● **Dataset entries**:
*** Begin section ***

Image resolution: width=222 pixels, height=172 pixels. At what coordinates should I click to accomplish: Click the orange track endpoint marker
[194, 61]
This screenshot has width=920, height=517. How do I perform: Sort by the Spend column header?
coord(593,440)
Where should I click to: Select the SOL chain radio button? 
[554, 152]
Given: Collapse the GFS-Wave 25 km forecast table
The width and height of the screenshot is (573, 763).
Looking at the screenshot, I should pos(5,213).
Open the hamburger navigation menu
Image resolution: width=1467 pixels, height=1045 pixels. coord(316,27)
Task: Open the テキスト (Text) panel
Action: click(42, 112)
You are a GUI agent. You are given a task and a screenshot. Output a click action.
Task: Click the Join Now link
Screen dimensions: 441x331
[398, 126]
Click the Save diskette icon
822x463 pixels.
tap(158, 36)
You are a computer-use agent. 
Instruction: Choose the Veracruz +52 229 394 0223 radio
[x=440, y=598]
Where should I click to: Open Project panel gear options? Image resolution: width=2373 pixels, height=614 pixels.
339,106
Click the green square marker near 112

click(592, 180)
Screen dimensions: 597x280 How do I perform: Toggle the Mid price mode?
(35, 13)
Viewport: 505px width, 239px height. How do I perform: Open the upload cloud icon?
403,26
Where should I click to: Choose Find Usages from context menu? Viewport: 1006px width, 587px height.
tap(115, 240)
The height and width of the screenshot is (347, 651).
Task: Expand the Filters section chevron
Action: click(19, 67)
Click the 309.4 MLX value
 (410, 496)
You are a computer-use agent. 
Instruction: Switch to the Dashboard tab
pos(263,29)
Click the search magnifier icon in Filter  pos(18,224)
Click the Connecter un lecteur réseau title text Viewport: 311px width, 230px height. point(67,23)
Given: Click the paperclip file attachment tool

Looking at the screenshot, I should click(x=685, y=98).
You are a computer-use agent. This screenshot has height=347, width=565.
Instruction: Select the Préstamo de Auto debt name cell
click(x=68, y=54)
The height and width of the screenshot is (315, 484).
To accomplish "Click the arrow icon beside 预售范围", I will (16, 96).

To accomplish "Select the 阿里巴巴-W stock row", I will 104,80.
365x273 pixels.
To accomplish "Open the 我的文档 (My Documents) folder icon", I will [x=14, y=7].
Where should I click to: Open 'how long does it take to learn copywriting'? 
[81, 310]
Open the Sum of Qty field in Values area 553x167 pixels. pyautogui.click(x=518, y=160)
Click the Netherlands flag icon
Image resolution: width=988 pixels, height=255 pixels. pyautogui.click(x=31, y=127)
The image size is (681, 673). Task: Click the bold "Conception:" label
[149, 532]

*** End section ***

● **EXERCISE REQUIREMENTS**:
Find every line in the records above that holds the word "will", and copy each one.

● **ANSWER**:
To accomplish "Click the arrow icon beside 预售范围", I will (16, 96).
To accomplish "Select the 阿里巴巴-W stock row", I will 104,80.
To accomplish "Open the 我的文档 (My Documents) folder icon", I will [x=14, y=7].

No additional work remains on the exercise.